◆ Passage:
----------------------------------------

This is what the election will come down to: Who is Obama and can you trust him?

The answer is not always an easy one.  Many have noted the pitfalls of trying to label Obama.  Is he a naive inexperienced idealist or secret radical; is he a flip-floper or a conventional liberal?  This slipperiness in some ways makes him hard to attack.

The problems isn’t just about deciding on a campaign strategy, as David Brooks notes it is built into who Obama is:

There is a sense that because of his unique background and temperament, Obama lives apart. He put one foot in the institutions he rose through on his journey but never fully engaged. As a result, voters have trouble placing him in his context, understanding the roots and values in which he is ineluctably embedded.

[. . .]

He was a popular and charismatic professor, but he rarely took part in faculty conversations or discussions about the future of the institution. He had a supple grasp of legal ideas, but he never committed those ideas to paper by publishing a piece of scholarship.

He was in the law school, but not of it.

----------------------------------------

◆ Data section:
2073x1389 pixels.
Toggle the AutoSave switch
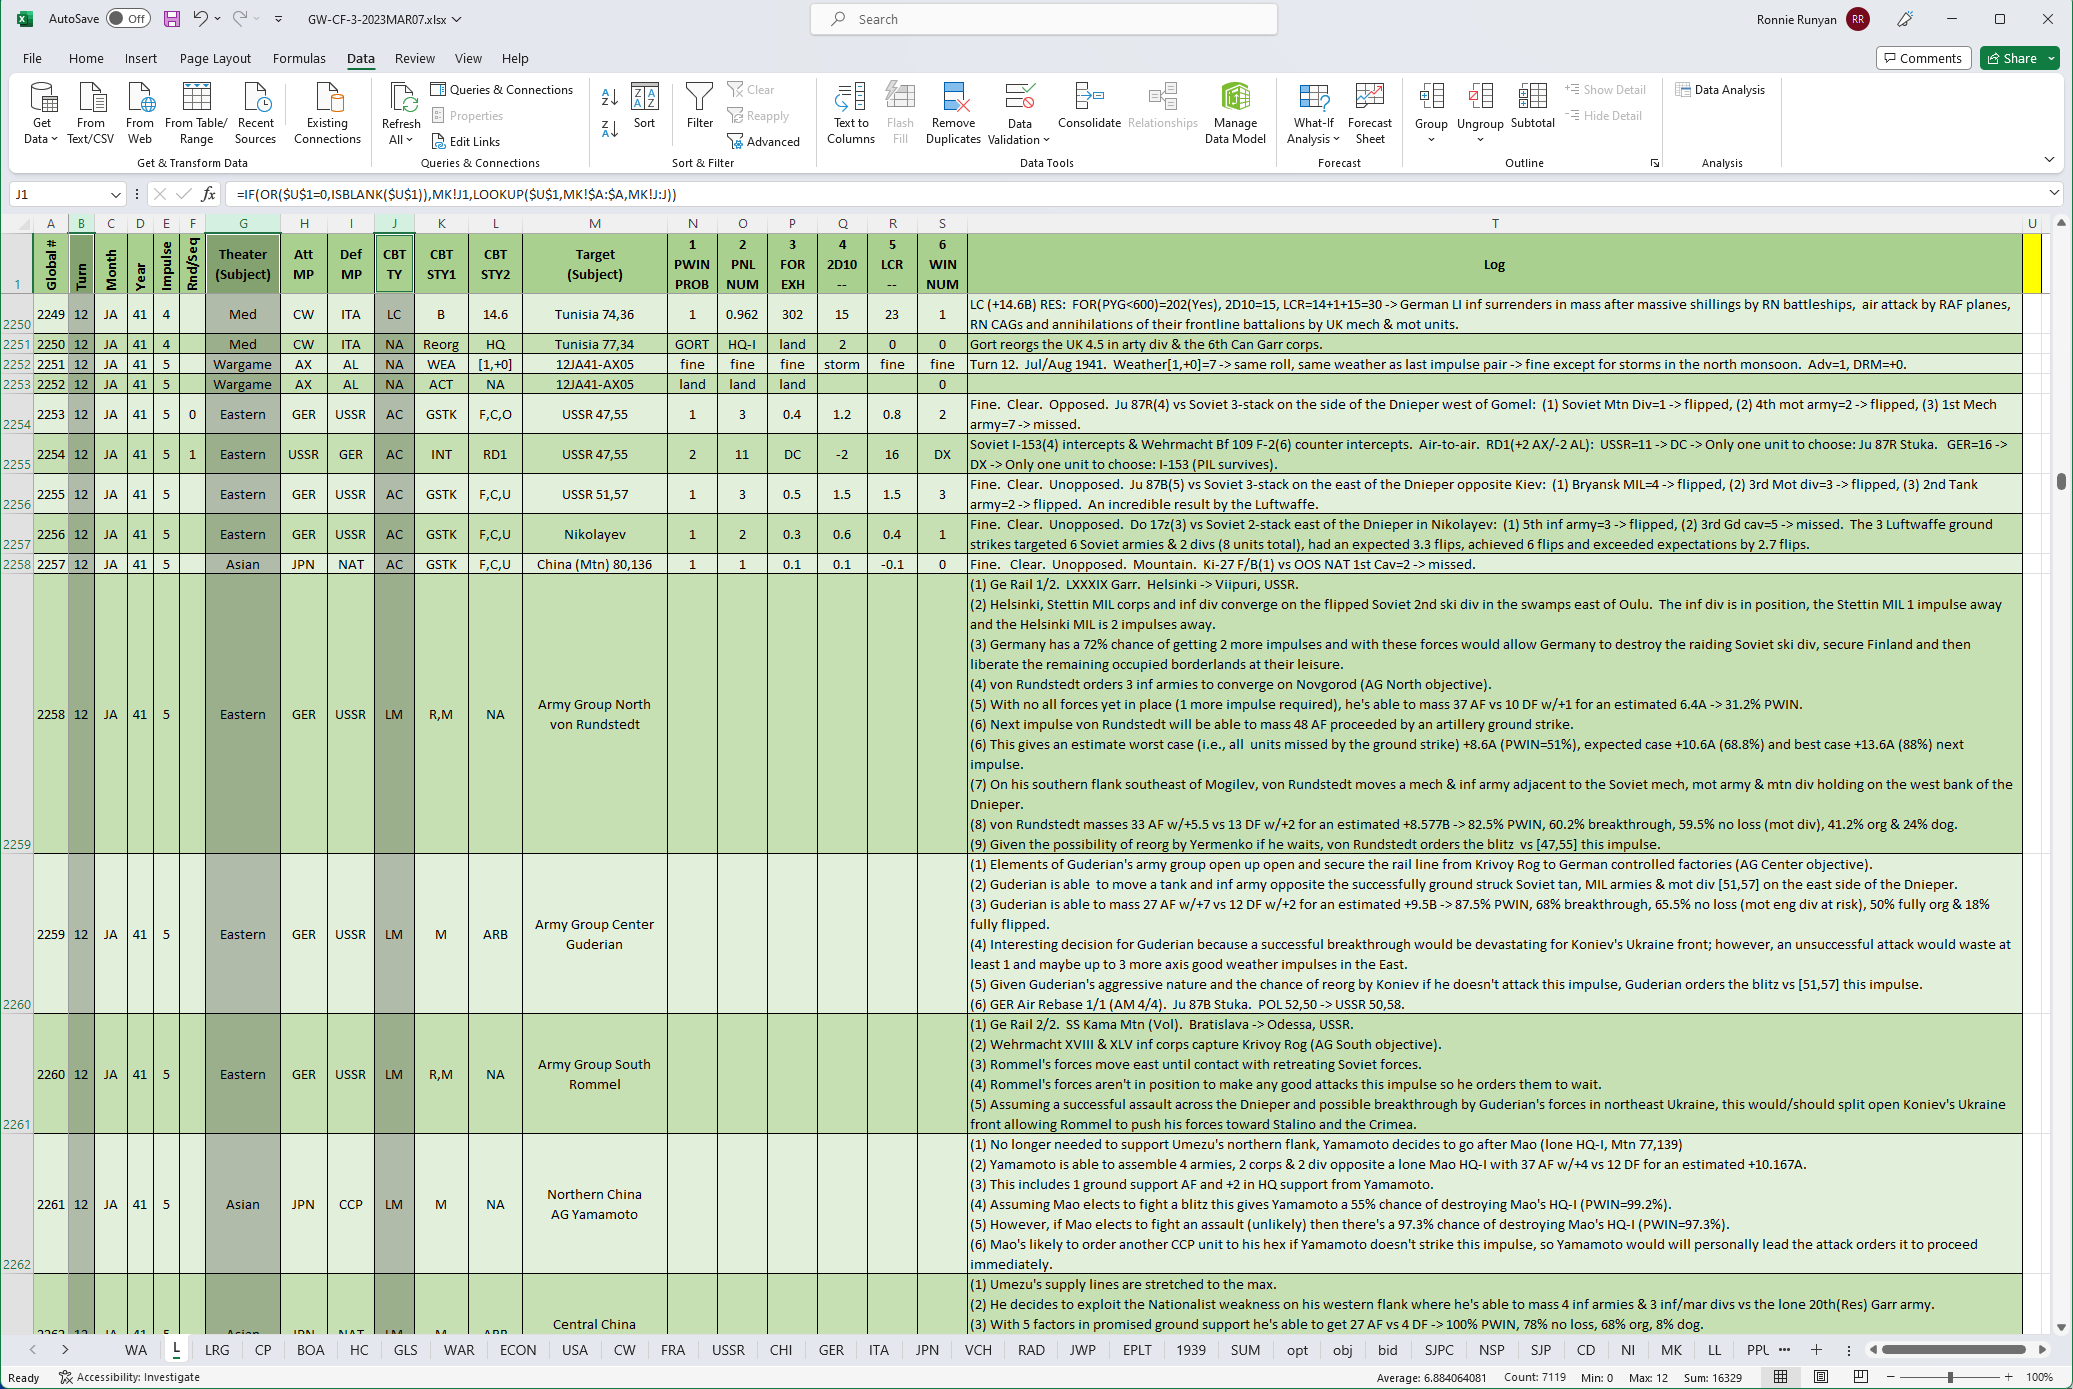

----------------------------------------

◆ What this exercise asks:
1. Write out the section of the passage about Obama between "There is a sense" and "but not of it.", inclusive.
2. Answer these questions using the passage about Obama.
(a) Which commentator does the passage quote on how Obama's nature is part of the difficulty?
(b) What did Obama rarely take part in as a professor?
(c) What did he never do with his legal ideas?
3. Carry on the passage about Obama, starting after its final sentence.

◆ Answers by task:
1.
There is a sense that because of his unique background and temperament, Obama lives apart. He put one foot in the institutions he rose through on his journey but never fully engaged. As a result, voters have trouble placing him in his context, understanding the roots and values in which he is ineluctably embedded.

[. . .]

He was a popular and charismatic professor, but he rarely took part in faculty conversations or discussions about the future of the institution. He had a supple grasp of legal ideas, but he never committed those ideas to paper by publishing a piece of scholarship.

He was in the law school, but not of it.

2.
(a) David Brooks
(b) Faculty conversations or discussions about the future of the institution
(c) He never committed them to paper by publishing a piece of scholarship.

3.
This has been a consistent pattern throughout his odyssey. His childhood was a peripatetic journey through Kansas, Indonesia, Hawaii and beyond. He absorbed things from those diverse places but was not fully of them.

His college years were spent on both coasts. He was a community organizer for three years but left before he could be truly effective. He became a state legislator, but he was in the Legislature, not of it. He had some accomplishments, but as Ryan Lizza of The New Yorker wrote, he was famously bored by the institution and used it as a stepping stone to higher things.

He was in Trinity United Church of Christ, but not of it, not sharing the liberation theology that energized Jeremiah Wright Jr. He is in the United States Senate, but not of it. He has not had the time nor the inclination to throw himself into Senate mores, or really get to know more than a handful of his colleagues. His Democratic supporters there speak of him fondly, but vaguely.

And so it goes. He is a liberal, but not fully liberal. He has sometimes opposed the Chicago political establishment, but is also part of it. He spoke at a rally against the Iraq war, while distancing himself from many antiwar activists.

As we noted below, this seems to have resulted in an Obama without a core; a personality that creates and assumes identities as he needs them.

I think the American people are right to be suspicious of this, but that doesn’t mean Obama isn’t a traditional liberal politician.  Intellectually, rhetorically, and even personally Obama may be very different.  But when it comes time to vote, he votes like a donwn the line liberal.  His basic world view is government is the basic tool for changing society and should be used whenever and wherever possible; his positions and record reflect that.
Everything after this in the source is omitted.